*EXERCISE REQUIREMENTS*
[A] According to the passage on the 3rd Florida Infantry Regiment, how many officers and men did the unit have when it was organized?
[B] Reproduce the part of the passage on the 3rd Florida Infantry Regiment that opens with the words "Organization" and closes with "John L. Phillips.".

===== QUOTED TEXT =====

The 3rd Florida Infantry Regiment was an infantry regiment that fought for the Confederacy in American Civil War. The regiment was formed in the summer of 1861 and served until it surrendered in 1865.

Organization
The 3rd Florida Infantry was formed near Pensacola, Florida, in July, 1861. Its companies were recruited in the counties of St. Johns, Hernando, Jefferson, Duval, Wakulla, Madison, Columbia, and Suwannee. The unit served along the coast at Talbot Island and Cedar Keys, then moved to Mobile. After fighting at Perryville it was assigned to Preston's, Stovall's, Finley's, J.A. Smith's Brigade, and during December, 1862, consolidated with the 1st Florida Infantry Regiment. It was organized with 950 officers and men, and the 1st and 3rd lost twenty-six percent of the 23 in action at Chickamauga. In December, 1863, this command totalled 240 men and 119 arms, but only a remnant surrendered in April, 1865. The field officers were Colonel William S. Dilworth; Lieutenant Colonels Lucius A. Church, Elisha Mashburn, and Arthur J.T. Wright; and Major John L. Phillips.

===== STORED DATA =====

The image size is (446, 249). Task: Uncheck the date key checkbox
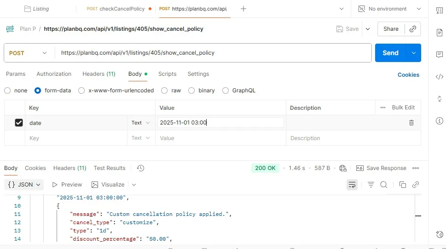(19, 123)
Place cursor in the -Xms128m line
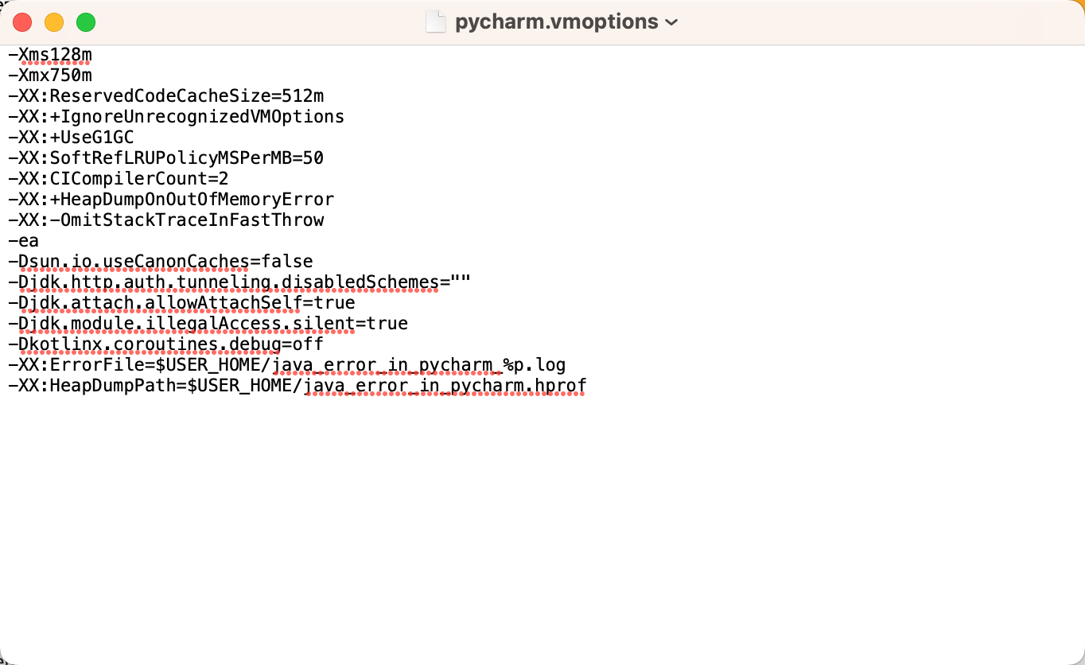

=====

*THE RESULTS*
[A] 950 officers and men.

[B]
Organization
The 3rd Florida Infantry was formed near Pensacola, Florida, in July, 1861. Its companies were recruited in the counties of St. Johns, Hernando, Jefferson, Duval, Wakulla, Madison, Columbia, and Suwannee. The unit served along the coast at Talbot Island and Cedar Keys, then moved to Mobile. After fighting at Perryville it was assigned to Preston's, Stovall's, Finley's, J.A. Smith's Brigade, and during December, 1862, consolidated with the 1st Florida Infantry Regiment. It was organized with 950 officers and men, and the 1st and 3rd lost twenty-six percent of the 23 in action at Chickamauga. In December, 1863, this command totalled 240 men and 119 arms, but only a remnant surrendered in April, 1865. The field officers were Colonel William S. Dilworth; Lieutenant Colonels Lucius A. Church, Elisha Mashburn, and Arthur J.T. Wright; and Major John L. Phillips.